Adrino Aragão: o suor da escrita (Nilto Maciel)

Em 1972 estreou, com Roteiro dos Vivos, o contista Adrino Aragão, no Amazonas. Quatro anos depois deu a lume Inquietações de um Feto, contos de linhagem tradicional. Em 1985 apresentou As Três Faces da Esfinge, mais próximo do primeiro, embora no segundo haja narrativas que não devem ser necessariamente configuradas como contos. Seriam parábolas.

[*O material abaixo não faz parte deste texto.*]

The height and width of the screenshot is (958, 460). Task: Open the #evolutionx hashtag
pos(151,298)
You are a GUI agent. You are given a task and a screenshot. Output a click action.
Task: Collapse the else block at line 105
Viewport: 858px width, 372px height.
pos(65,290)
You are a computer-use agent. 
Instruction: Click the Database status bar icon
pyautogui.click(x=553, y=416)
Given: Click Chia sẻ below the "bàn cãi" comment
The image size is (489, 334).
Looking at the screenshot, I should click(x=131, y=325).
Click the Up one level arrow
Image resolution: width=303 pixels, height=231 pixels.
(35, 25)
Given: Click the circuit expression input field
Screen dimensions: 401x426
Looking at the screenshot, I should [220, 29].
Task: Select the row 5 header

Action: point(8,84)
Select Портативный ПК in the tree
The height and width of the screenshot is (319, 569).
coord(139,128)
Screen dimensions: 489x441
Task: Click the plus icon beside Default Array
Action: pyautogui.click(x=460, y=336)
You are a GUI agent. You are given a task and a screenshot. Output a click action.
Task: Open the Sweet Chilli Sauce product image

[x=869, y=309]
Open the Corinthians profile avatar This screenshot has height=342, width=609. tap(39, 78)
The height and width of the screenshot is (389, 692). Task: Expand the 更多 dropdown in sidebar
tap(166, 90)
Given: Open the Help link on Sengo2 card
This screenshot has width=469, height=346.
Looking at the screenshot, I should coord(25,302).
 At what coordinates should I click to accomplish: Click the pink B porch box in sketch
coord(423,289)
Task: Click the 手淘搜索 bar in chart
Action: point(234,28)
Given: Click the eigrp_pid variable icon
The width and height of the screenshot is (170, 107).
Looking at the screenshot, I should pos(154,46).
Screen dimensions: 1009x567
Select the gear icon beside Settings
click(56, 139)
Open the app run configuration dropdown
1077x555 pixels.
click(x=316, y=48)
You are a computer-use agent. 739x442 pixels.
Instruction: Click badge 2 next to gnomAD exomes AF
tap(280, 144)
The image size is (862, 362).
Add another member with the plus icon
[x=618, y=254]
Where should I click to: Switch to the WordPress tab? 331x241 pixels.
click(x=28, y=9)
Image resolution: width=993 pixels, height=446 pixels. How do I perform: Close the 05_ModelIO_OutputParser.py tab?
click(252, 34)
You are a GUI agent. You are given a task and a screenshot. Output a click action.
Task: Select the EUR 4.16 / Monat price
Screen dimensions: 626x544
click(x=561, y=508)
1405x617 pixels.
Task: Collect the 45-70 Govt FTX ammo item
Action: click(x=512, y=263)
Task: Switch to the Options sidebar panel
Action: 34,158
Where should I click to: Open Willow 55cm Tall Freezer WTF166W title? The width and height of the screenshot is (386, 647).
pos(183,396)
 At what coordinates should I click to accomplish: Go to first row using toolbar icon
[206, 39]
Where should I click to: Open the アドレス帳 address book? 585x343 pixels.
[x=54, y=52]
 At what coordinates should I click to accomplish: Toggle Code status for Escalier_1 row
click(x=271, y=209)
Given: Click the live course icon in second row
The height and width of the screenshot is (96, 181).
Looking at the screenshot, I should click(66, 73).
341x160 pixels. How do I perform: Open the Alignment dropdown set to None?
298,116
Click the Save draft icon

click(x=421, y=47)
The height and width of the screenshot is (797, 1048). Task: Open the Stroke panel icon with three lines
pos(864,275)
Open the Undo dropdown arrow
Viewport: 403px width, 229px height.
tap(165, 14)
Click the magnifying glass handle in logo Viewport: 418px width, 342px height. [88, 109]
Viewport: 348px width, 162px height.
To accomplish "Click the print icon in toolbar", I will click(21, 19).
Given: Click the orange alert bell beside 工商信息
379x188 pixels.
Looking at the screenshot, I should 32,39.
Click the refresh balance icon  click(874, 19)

Apesar de os textos de As Três Faces da Esfinge poderem ser chamados de contos, ainda assim Adrino se serviu de técnicas mais modernas para a sua elaboração, como em “Ceia”. Em contrapartida, aqui e ali o contista escorrega e se deixa burlar pelo cronista adormecido e pelo novelista ou romancista abortado. (A expressão "romance abortado” foi usada, em 1894, por Araripe Júnior, ao se referir a livros de contos publicados então no Brasil). É o caso da boa narrativa “Hoje não tem Espetáculo”, na qual despontam alguns trechos de crônica. Ora, como diz Assis Brasil, “a crônica continua a ser um relato, bastante pessoal, e como relato nomeia e descreve acontecimentos, e cria enredos, sem a preocupação de criar uma nova realidade”.

“A Noite na Sala de Jantar” tem outra configuração: não é conto e não é crônica. Talvez seja capítulo de novela. Assim também “Menção Honrosa”, muito mais para anedota trágica do que para conto.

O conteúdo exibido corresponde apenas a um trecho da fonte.